When I was child, you would carry me to my bed, asleep and helpless.
And in that embrace, Dad, I knew the unspoken security and love that you provided.
You were my kid-brain’s image of God.

I knew the same comfort when you picked me up after I smashed Mom’s car,
the calm reassurance of your experience and patience: a father’s love for a son.

I knew your humor every time you reached over to me in the car when I was little and tickled me
until I was squirming and practically screaming for you to stop,
only wanting you to attack again so I could hopelessly defend against it.

So many nights I heard the plucked strings of your guitar float into my room;
so many times squinted into the flashing light of your camera as you recorded the beauty of the world,
a responsibility you held sacred.

You were always a wellspring of wisdom to me, a guidepost for right and wrong,
though I’d seldom admit that to you: a son’s love for a father.

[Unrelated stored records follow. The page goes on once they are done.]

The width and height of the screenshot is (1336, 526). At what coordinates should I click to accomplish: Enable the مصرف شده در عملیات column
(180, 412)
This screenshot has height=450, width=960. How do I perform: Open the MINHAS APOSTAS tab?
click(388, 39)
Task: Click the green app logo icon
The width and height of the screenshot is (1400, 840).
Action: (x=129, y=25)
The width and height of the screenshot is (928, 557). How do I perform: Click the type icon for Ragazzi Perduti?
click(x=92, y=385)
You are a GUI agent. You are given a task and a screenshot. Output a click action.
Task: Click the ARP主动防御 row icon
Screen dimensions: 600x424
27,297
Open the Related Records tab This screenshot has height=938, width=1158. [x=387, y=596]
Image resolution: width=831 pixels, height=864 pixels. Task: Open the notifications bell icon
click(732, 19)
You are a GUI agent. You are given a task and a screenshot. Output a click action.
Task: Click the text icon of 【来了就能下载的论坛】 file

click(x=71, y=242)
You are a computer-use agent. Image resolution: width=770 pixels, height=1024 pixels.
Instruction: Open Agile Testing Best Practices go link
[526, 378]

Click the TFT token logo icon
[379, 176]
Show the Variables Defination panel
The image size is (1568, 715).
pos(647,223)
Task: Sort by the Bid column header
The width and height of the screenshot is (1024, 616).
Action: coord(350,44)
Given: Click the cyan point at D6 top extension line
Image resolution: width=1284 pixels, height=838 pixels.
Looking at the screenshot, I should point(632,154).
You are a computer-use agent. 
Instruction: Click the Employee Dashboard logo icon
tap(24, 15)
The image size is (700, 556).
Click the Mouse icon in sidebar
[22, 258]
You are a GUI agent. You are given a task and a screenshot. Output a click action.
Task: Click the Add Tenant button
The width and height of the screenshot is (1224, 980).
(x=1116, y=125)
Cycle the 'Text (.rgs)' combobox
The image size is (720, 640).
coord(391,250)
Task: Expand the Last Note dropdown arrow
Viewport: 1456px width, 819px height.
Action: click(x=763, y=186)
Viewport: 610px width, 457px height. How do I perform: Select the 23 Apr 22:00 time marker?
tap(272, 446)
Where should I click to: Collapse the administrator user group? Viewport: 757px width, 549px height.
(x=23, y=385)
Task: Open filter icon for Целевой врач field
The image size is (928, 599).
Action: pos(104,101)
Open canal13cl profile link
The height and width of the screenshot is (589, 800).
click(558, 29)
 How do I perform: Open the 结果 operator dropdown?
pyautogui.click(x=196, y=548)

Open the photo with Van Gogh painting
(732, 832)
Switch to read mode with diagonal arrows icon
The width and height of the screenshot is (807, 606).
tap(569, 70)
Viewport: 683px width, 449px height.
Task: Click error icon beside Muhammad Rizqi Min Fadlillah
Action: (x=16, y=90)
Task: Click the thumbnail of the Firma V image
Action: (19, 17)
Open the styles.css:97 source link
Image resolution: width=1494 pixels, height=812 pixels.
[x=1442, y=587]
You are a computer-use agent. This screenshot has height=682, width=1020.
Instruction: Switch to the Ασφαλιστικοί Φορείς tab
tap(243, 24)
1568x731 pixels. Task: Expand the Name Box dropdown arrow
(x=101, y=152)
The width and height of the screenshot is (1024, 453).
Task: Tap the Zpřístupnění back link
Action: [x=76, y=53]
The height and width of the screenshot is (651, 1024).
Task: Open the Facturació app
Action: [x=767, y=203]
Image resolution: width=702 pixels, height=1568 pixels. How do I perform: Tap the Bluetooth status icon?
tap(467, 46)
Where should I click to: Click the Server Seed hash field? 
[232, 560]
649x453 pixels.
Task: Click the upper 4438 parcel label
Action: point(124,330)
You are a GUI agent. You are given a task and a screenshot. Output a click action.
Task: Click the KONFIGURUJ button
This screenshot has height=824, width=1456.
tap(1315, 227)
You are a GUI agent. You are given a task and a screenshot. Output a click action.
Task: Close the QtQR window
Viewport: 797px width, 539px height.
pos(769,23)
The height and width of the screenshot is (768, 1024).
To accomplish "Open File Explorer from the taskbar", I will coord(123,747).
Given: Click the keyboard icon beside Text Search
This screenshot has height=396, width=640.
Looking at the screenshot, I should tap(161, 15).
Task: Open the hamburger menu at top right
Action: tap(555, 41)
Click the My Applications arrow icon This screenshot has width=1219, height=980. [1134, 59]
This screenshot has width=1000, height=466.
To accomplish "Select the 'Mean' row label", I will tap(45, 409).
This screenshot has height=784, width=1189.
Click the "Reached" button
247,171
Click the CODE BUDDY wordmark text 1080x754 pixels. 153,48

It’s hard to write about you in the past tense,
knowing that you won’t be here to get so angry when the Brown’s screw up,
that I can’t call you for advice on even the most basic of adult tasks.
That you’ll never know my wife or my children.

But it is equally joyful to write about your present, your now.
You are with Christ, who you loved and showed how to love;
you’ve been reunited with your own father;
you no longer know the pain of this broken world.
And you’re witnessing mysteries unfold before you that we can only guess at.

The full realization of your absence will dawn slowly
as we learn to see the world without you.
How can I sum up what you mean to me in a few hastily written lines?
I can’t.
I dip into my well of memory to pull out the poignant moments,
but what comes instead is the remembrance of your day-to-day omnipresence in my life.
It is the swirling images of the camera you always had at hand,
a montage of the little things that now creates the pangs of heartache.
God blessed us with your humor, your pragmatism, your unwavering support…

We miss you already, Dad, and we’ll miss you more as time goes on.
But we have the memories of our shared laughter and love
and the knowledge that you are in the presence of the Source of all love and grace.
I like to think that you’re getting to do a bit of flying now,
like the birds and airplanes that you so admired.

Farewell for now, Pop. We’ll see you again.